Le biotype tissulaire

biotype-gingival

Nous pouvons distinguer 3 types de biotype : épais, fin et intermédiaire (Fig. 1a et 1b). Les pourcentages de répartition dans la population sont respectivement 20, 20 et 60 %.

Biotype tissulaire fin

  • épaisseur de 0,3 – 0,7 mm
  • profil festonné
  • papilles hautes
  • os fin
  • dents triangulaires

Biotype tissulaire épais

  • épaisseur ≥1 mm
  • profil plat
  • papilles basses
  • os plus ou moins épais
  • dents carrées

Le type d’alvéole

classification-d-Ellian

Nous pouvons distinguer 3 situations cliniques initiales (Fig. 2a, 2b, 2c) selon la classification d’Ellian [6].

  • classe 1 : tissus durs et mous suffisants, alvéole intacte
  • classe 2 : tissus durs faiblement altérés (petite perte osseuse) mais tissus mous intacts (gencive au niveau normal)
  • classe 3 : pertes osseuse et gingivale importantes

Évaluation du risque esthétique

Il est possible de déterminer le niveau de difficulté d’une réhabilitation implantaire en zone esthétique, selon un ensemble de critères et ainsi, d’adapter le protocole thérapeutique en fonction [5].

evaluation-du-risque-esthetique

En plus de tous ces éléments, nous pouvons établir un score initial d’après le « White and Pink Esthetic Score » WES/PES [9]. Le score sera réévalué en fin de traitement pour déterminer le niveau de succès esthétique de la réhabilitation.

**DONNÉES FOURNIES**:

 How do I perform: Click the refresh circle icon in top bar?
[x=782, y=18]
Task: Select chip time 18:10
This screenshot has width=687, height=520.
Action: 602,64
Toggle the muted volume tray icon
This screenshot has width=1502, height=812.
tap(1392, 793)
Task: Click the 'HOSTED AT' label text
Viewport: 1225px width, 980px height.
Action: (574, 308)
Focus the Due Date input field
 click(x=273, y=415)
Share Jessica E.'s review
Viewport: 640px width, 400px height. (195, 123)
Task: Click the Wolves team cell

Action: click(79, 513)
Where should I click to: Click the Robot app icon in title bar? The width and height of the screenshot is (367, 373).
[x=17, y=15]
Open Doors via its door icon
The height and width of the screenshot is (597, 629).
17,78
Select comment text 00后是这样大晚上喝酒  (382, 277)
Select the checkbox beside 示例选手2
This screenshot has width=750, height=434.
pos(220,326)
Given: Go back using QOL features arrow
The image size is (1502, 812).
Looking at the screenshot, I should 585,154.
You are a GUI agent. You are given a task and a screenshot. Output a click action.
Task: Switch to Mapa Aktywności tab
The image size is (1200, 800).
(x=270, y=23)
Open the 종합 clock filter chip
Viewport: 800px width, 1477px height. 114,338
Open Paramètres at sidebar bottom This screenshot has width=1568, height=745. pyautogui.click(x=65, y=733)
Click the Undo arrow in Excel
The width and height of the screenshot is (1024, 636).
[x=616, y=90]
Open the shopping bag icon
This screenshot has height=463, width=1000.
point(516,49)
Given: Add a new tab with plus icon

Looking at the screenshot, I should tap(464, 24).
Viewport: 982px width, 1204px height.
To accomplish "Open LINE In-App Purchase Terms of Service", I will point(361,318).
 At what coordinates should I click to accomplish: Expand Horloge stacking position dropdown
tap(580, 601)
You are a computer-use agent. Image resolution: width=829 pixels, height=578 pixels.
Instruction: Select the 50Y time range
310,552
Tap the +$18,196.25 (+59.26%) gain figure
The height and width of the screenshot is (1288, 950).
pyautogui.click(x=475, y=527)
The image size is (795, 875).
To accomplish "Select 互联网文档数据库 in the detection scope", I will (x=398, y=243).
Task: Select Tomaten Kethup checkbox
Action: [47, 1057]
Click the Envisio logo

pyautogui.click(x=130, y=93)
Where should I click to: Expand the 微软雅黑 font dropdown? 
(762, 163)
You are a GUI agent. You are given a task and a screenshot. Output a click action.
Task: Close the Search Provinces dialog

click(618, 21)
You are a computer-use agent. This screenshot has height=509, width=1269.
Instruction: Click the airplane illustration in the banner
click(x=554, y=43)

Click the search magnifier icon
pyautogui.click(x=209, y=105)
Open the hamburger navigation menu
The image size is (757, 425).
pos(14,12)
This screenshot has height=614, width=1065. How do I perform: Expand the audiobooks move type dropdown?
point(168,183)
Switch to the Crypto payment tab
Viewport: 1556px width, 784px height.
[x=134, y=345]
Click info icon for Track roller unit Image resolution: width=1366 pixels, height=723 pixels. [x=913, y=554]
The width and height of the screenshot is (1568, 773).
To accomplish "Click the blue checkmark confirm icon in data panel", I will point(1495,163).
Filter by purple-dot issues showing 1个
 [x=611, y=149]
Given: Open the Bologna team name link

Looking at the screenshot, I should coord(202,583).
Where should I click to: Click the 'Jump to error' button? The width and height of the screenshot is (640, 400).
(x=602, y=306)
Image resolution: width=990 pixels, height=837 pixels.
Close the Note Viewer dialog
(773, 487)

**ACTIONS DEMANDÉES**:
**1)** D'après le texte, quel pourcentage de la population présente un biotype intermédiaire ?
**2)** Reproduisez sans modification le passage du texte qui commence par « Nous pouvons distinguer 3 situations » et se termine par « en fonction [5]. ».

**RÉPONSES AUX CONSIGNES**:
**1)** 60 %.

**2)**
Nous pouvons distinguer 3 situations cliniques initiales (Fig. 2a, 2b, 2c) selon la classification d’Ellian [6].

  • classe 1 : tissus durs et mous suffisants, alvéole intacte
  • classe 2 : tissus durs faiblement altérés (petite perte osseuse) mais tissus mous intacts (gencive au niveau normal)
  • classe 3 : pertes osseuse et gingivale importantes

Évaluation du risque esthétique

Il est possible de déterminer le niveau de difficulté d’une réhabilitation implantaire en zone esthétique, selon un ensemble de critères et ainsi, d’adapter le protocole thérapeutique en fonction [5].